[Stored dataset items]

--- --- ---

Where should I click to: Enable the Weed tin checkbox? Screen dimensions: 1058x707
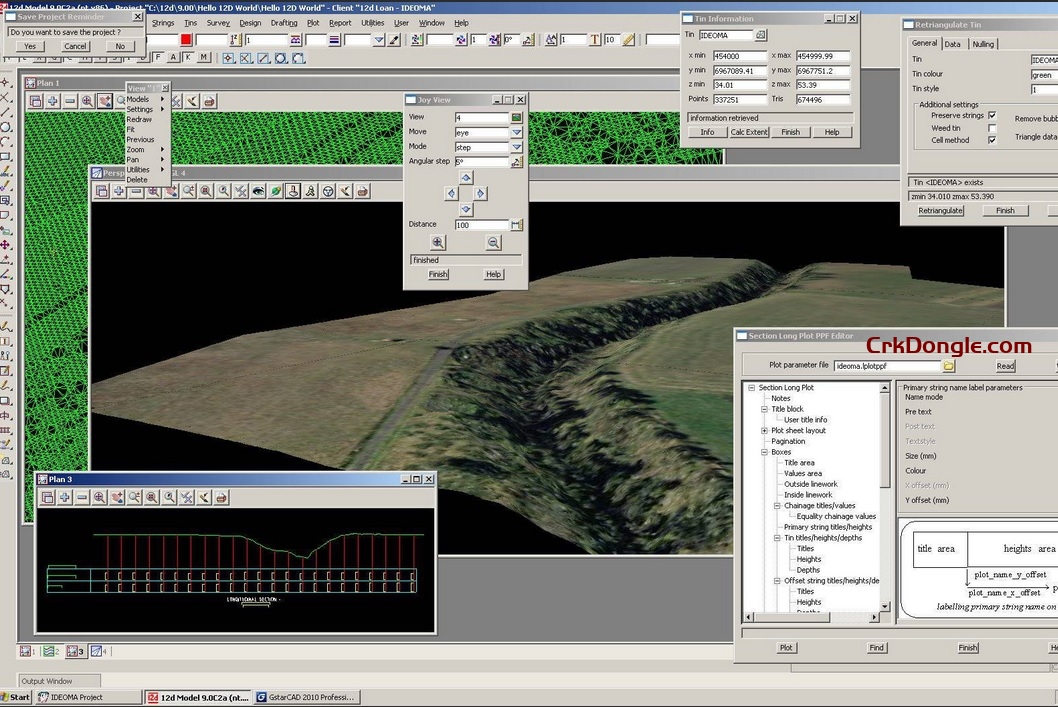[992, 128]
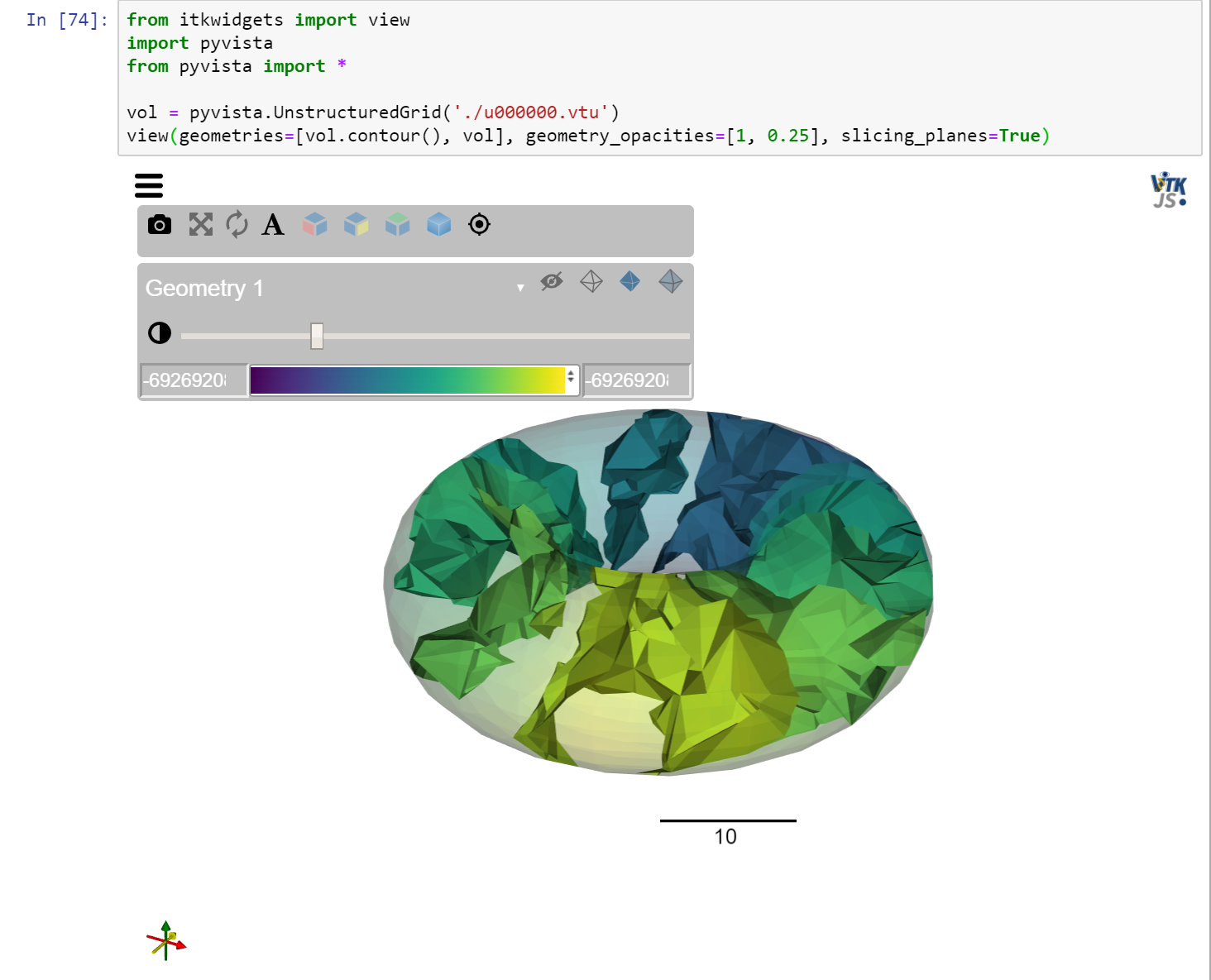Click the minimum value input field
The height and width of the screenshot is (980, 1211).
click(193, 380)
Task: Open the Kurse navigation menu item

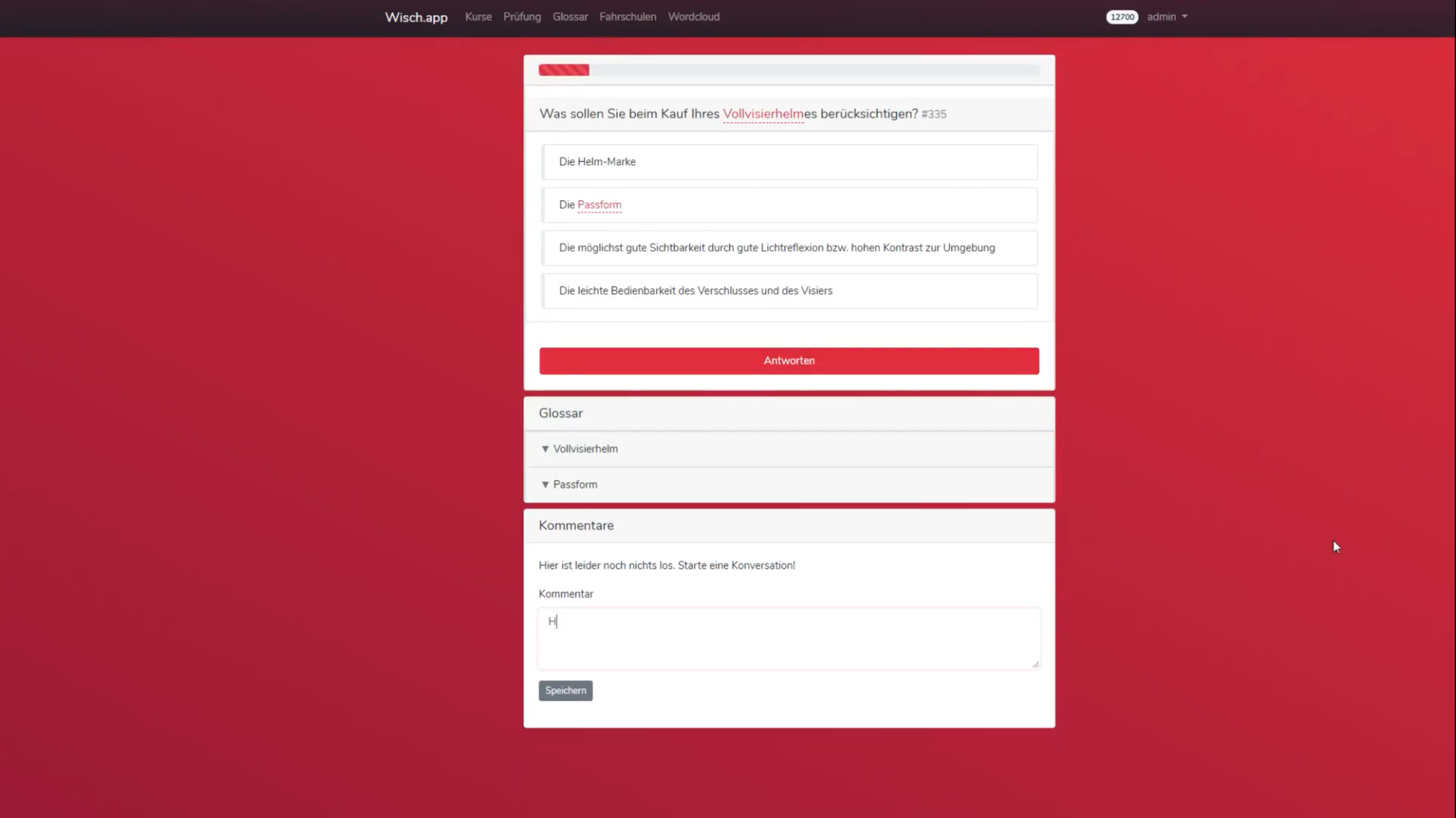Action: pos(478,16)
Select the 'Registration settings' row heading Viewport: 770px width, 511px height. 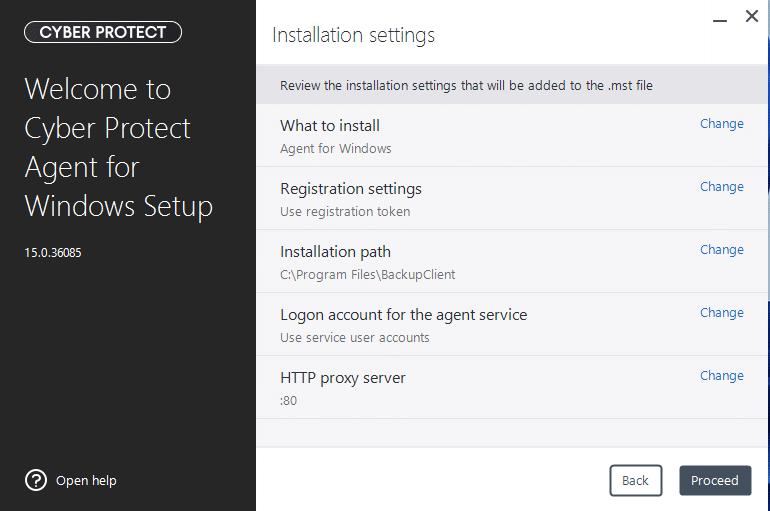(351, 189)
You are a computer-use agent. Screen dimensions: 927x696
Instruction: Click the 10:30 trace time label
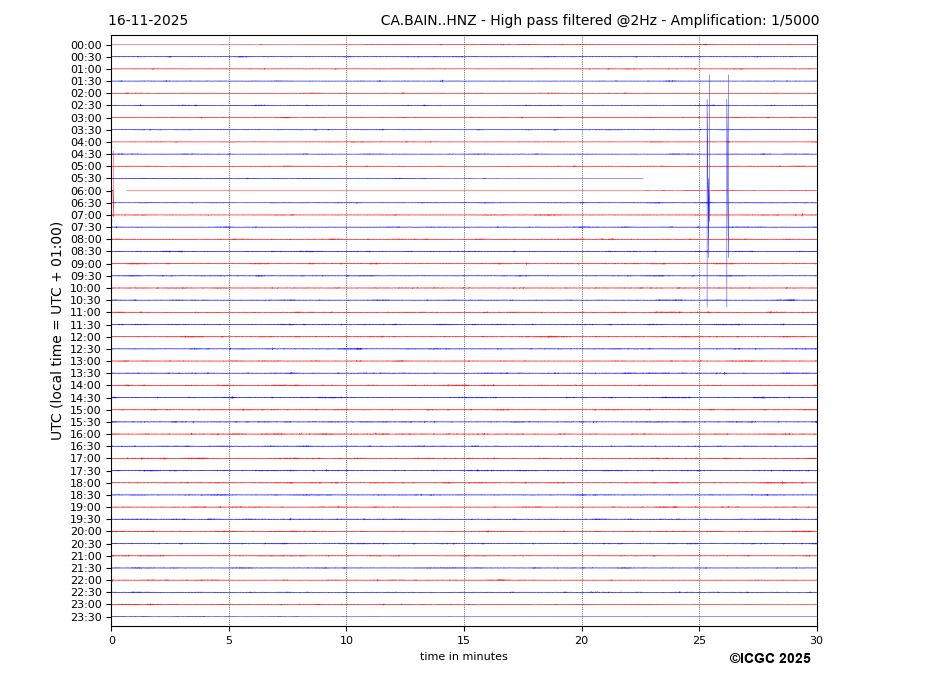86,300
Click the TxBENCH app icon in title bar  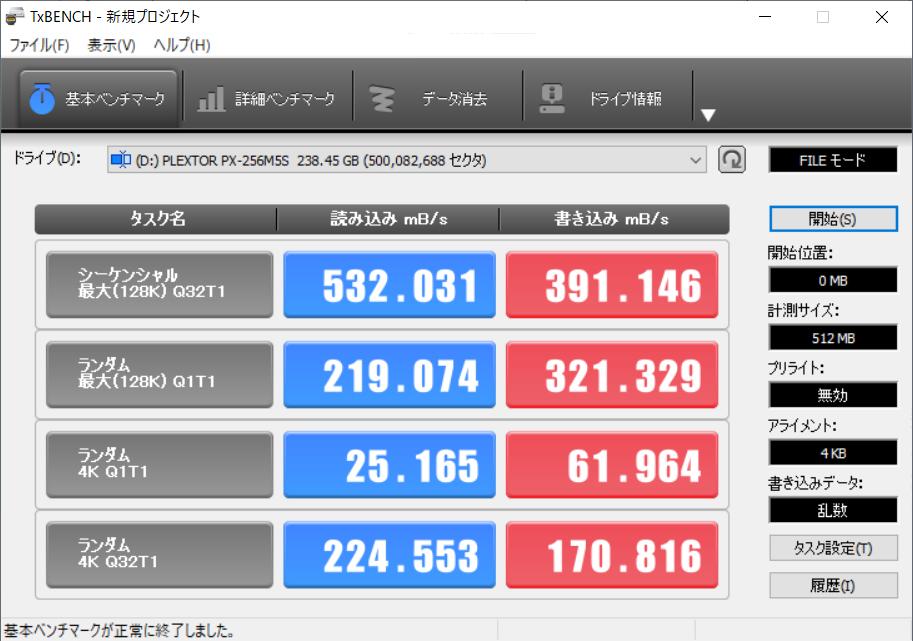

--- --- ---

## Work instruction
Reproduce exactly the lines above from the one with "You are a computer-use" through the last line of the data, keeping both ends and dropping the pictures.

## Your response
You are a computer-use agent. Screen dimensions: 927x696
Instruction: Click the 10:30 trace time label
86,300
Click the TxBENCH app icon in title bar  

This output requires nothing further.